Task brief: If the records include pictures, omit them and set down everything else verbatim.

Information:

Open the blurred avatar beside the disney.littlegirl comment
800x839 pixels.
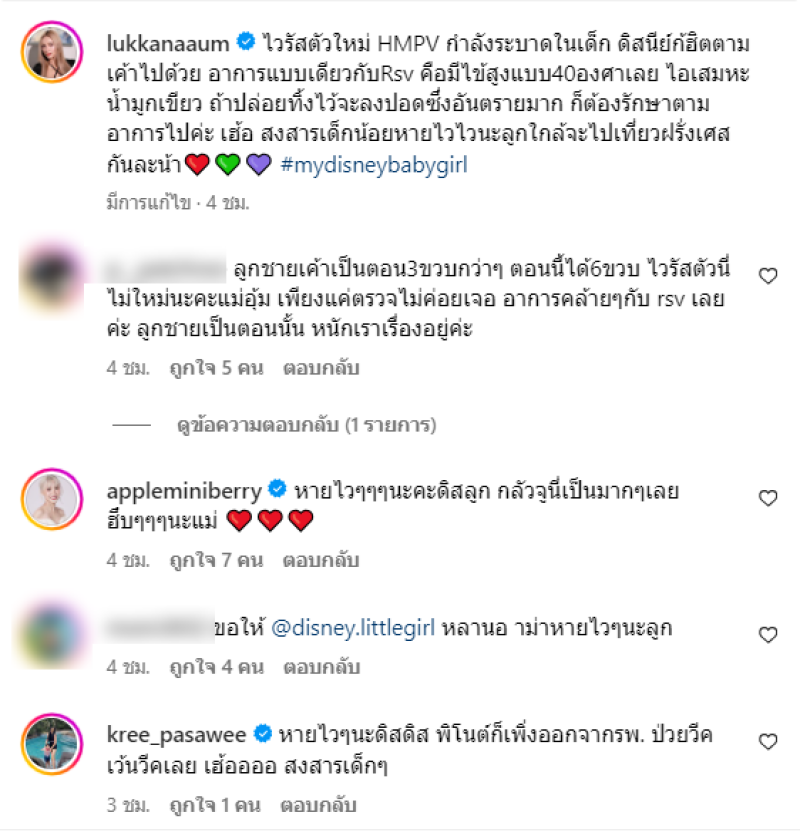pyautogui.click(x=52, y=635)
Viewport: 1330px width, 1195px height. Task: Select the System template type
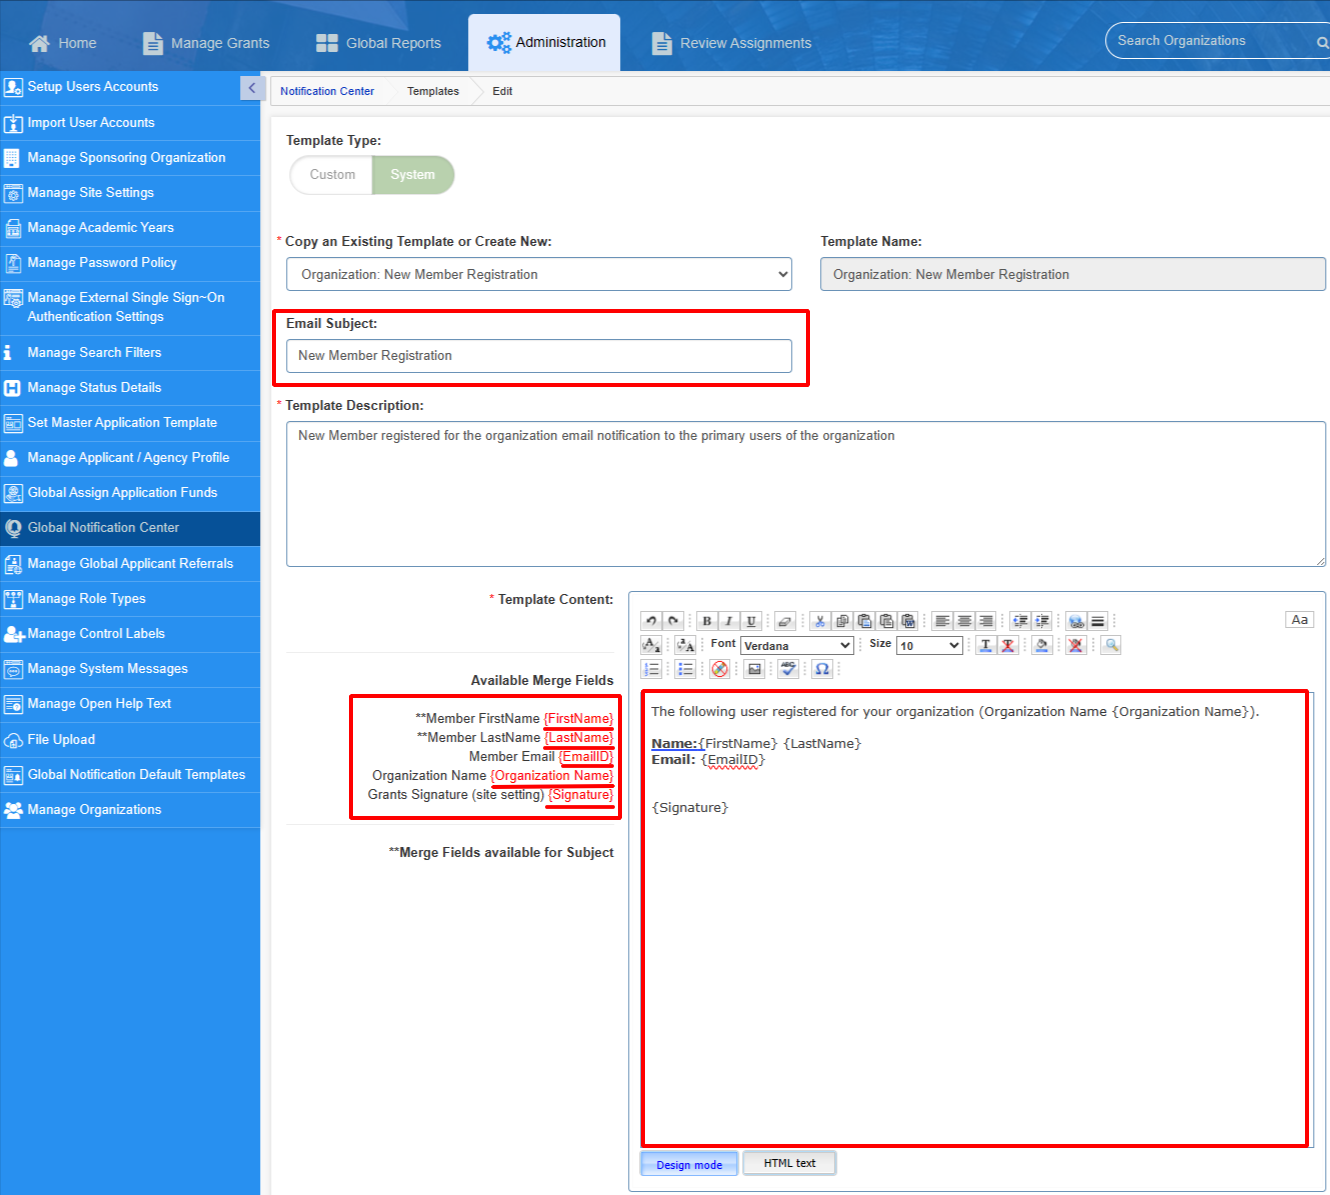tap(413, 175)
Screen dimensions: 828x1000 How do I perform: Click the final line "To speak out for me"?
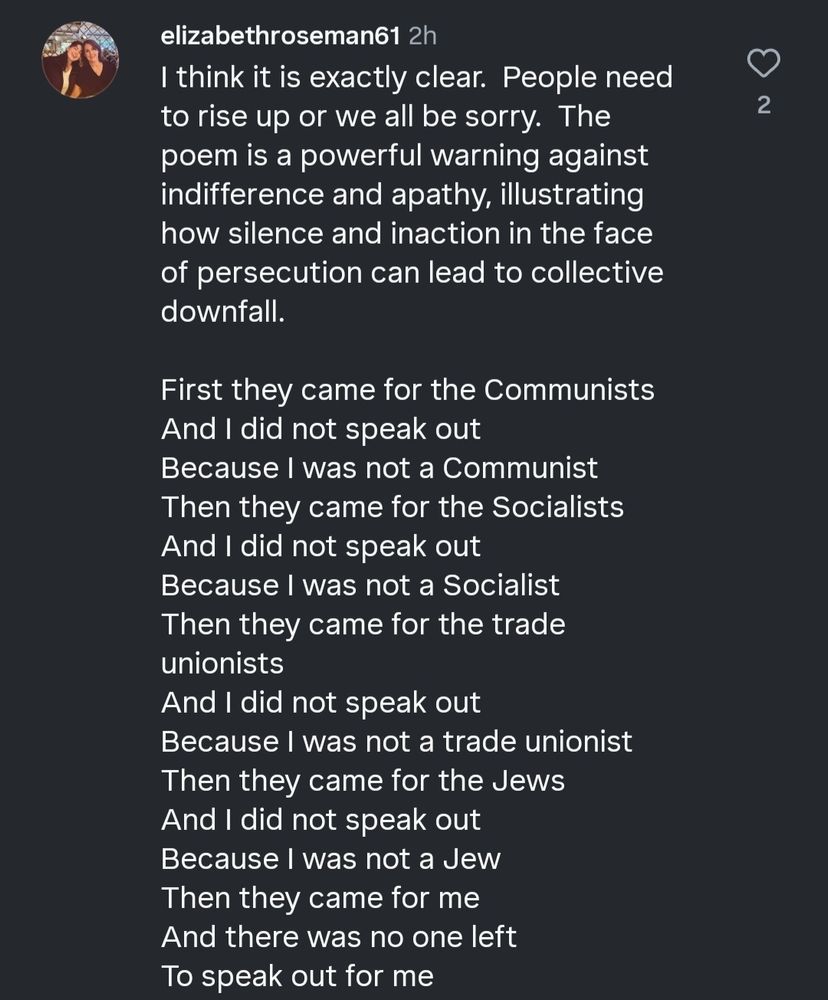(x=297, y=976)
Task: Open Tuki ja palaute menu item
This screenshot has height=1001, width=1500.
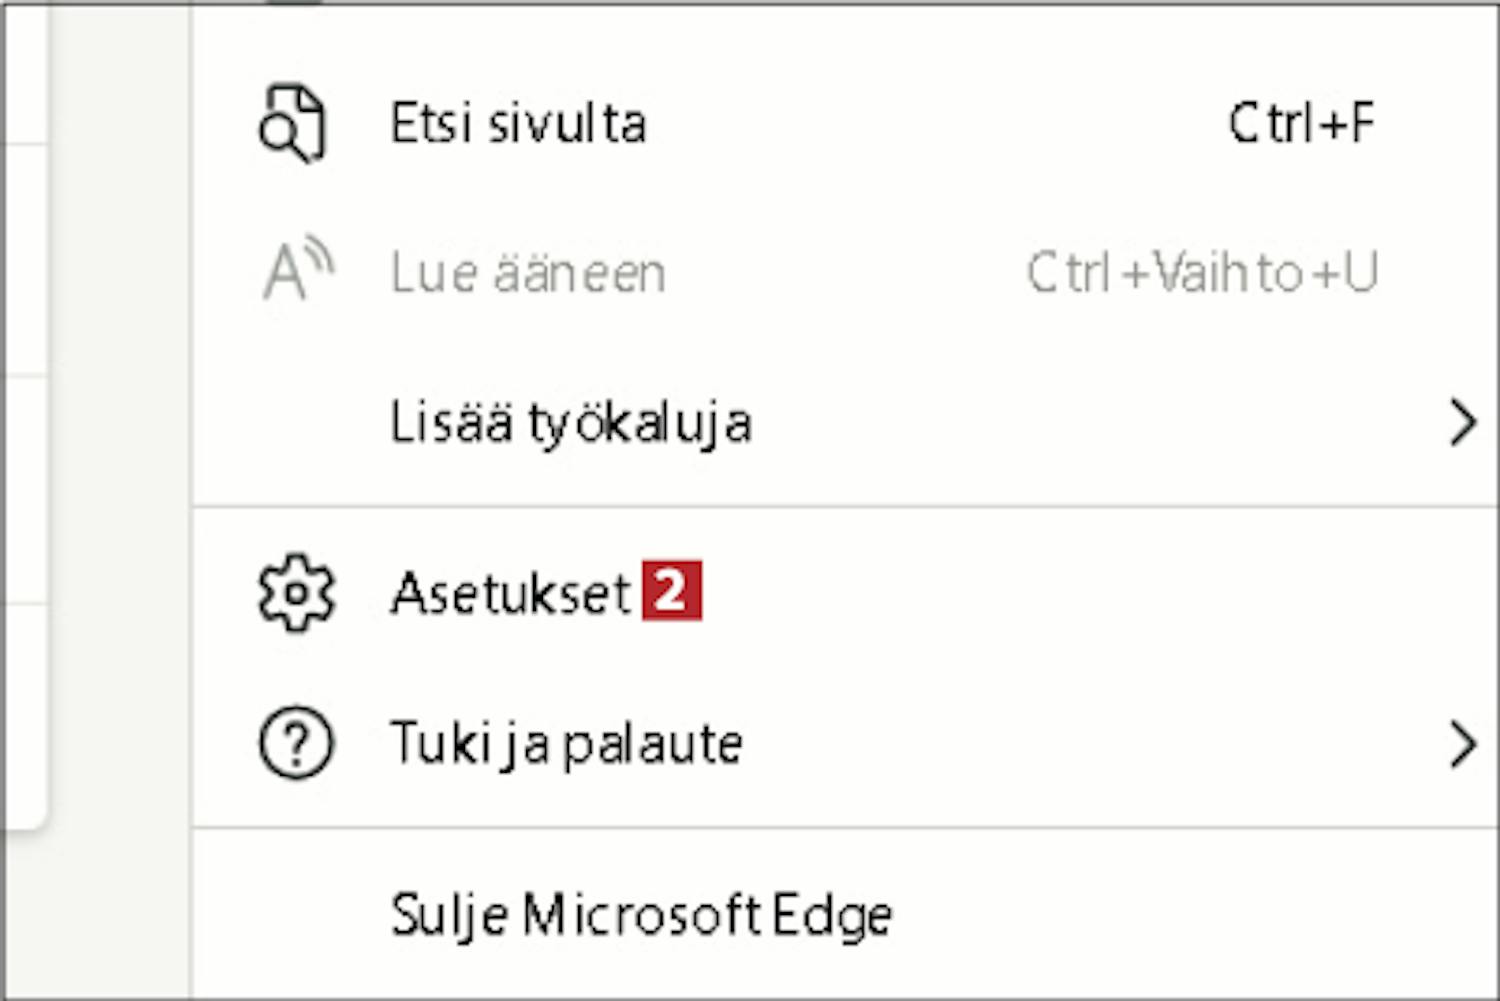Action: [x=845, y=744]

Output below:
Open the blurred avatar beside the disney.littlegirl comment
800x839 pixels.
pyautogui.click(x=52, y=635)
Viewport: 1330px width, 1195px height. Task: Select the System template type
tap(413, 175)
Screen dimensions: 828x1000 How do I perform: Click the final line "To speak out for me"?
(x=297, y=976)
Task: Open Tuki ja palaute menu item
This screenshot has height=1001, width=1500.
Action: [x=845, y=744]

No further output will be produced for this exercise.